WHAT IS NEEDED: Your reproduction of the entries should be exact and should contain no pictures.

(Collected data entries)
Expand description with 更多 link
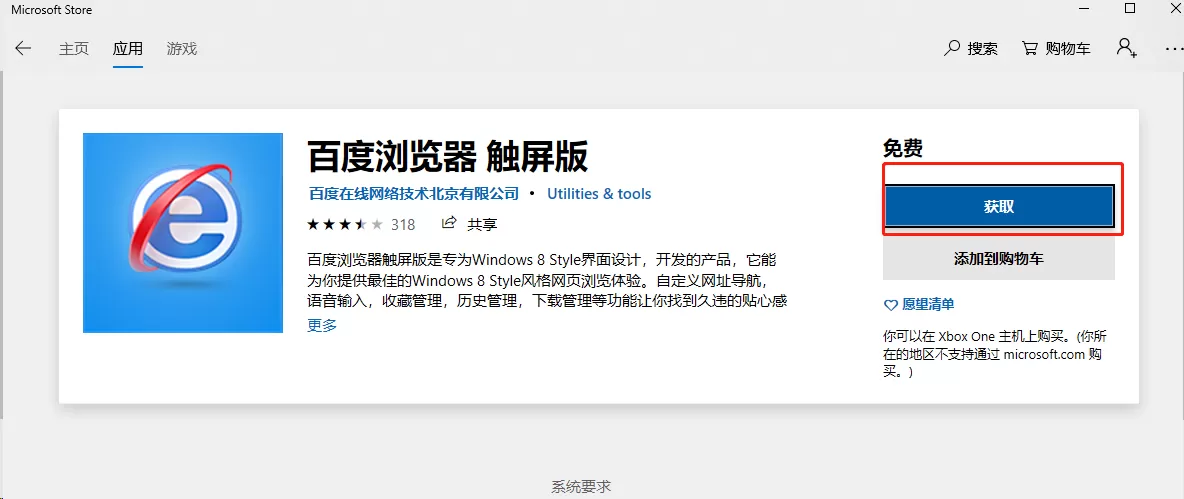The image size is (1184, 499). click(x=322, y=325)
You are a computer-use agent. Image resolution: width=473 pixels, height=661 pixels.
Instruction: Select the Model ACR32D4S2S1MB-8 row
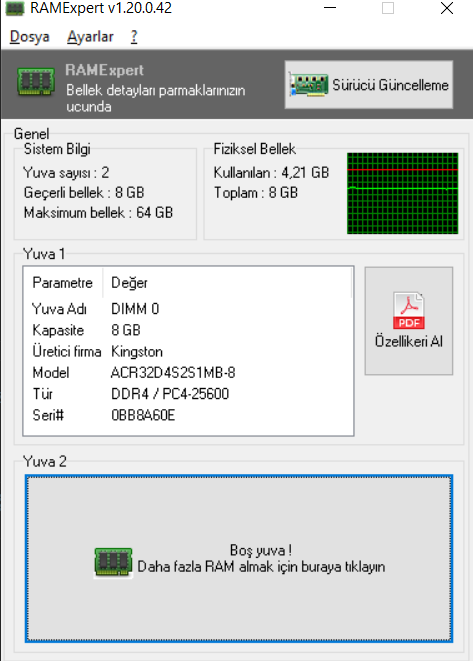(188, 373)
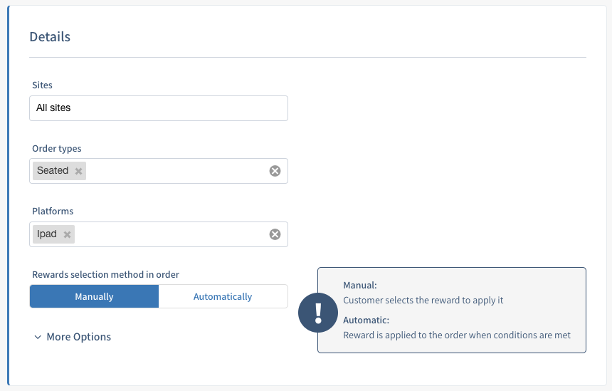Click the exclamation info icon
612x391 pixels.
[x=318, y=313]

ANSWER SPACE:
Expand description with 更多 link
The image size is (1184, 499). click(x=322, y=325)
You are a computer-use agent. Image resolution: width=473 pixels, height=661 pixels.
Instruction: Select the Model ACR32D4S2S1MB-8 row
(188, 373)
Click the exclamation info icon
612x391 pixels.
[x=318, y=313]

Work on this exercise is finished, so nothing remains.